WHAT THIS TASK INVOLVES.
Please check the post on Google custom affinities below: which tool does it recommend for making sure your markup is done right?

Google Custom Affinities Is Here: What You Should Do
Ian Lurie Oct 8 2014
Yesterday, Google rolled out ‘custom affinities’ — their way to cross-target different audience segments. You can read about it on The Verge:
Google rolls out custom affinity audiences ad tool for targeting very specific groups of people
We’ve been researching this for a few years now. We started showing our results when I babbled about random affinities and such a few years back at MozCon. Right now Google is discussing this in terms of paid ads, but I strongly suggest getting in line with best practices on the organic and social side. There’s one crucial action to take:
Clearly define relationships between content
- Mark up products, etc. Use related to in your product info.
- Link articles to related material using, well, links.
- But also use is based on.
- Mark up reviews.
- Make sure you’re doing it right using the Google Structured Data Testing Tool.
- Use OGP, because it can’t hurt.
Oh, and read carefully between the lines when Google says, “we don’t need authorship anymore.”

INFORMATION SHOWN.
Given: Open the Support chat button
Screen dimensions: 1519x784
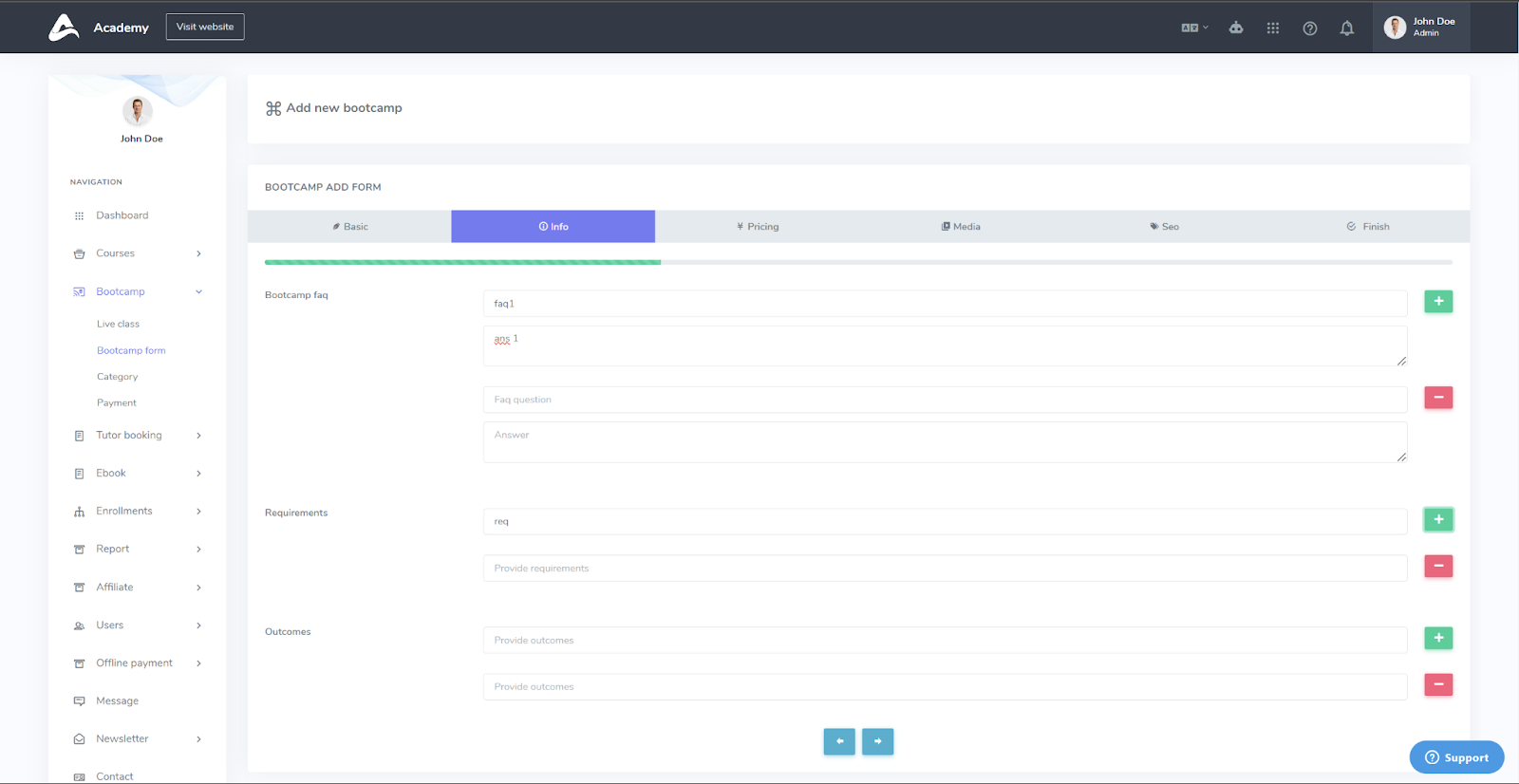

RESPONSE TO THE TASK.
The Google Structured Data Testing Tool.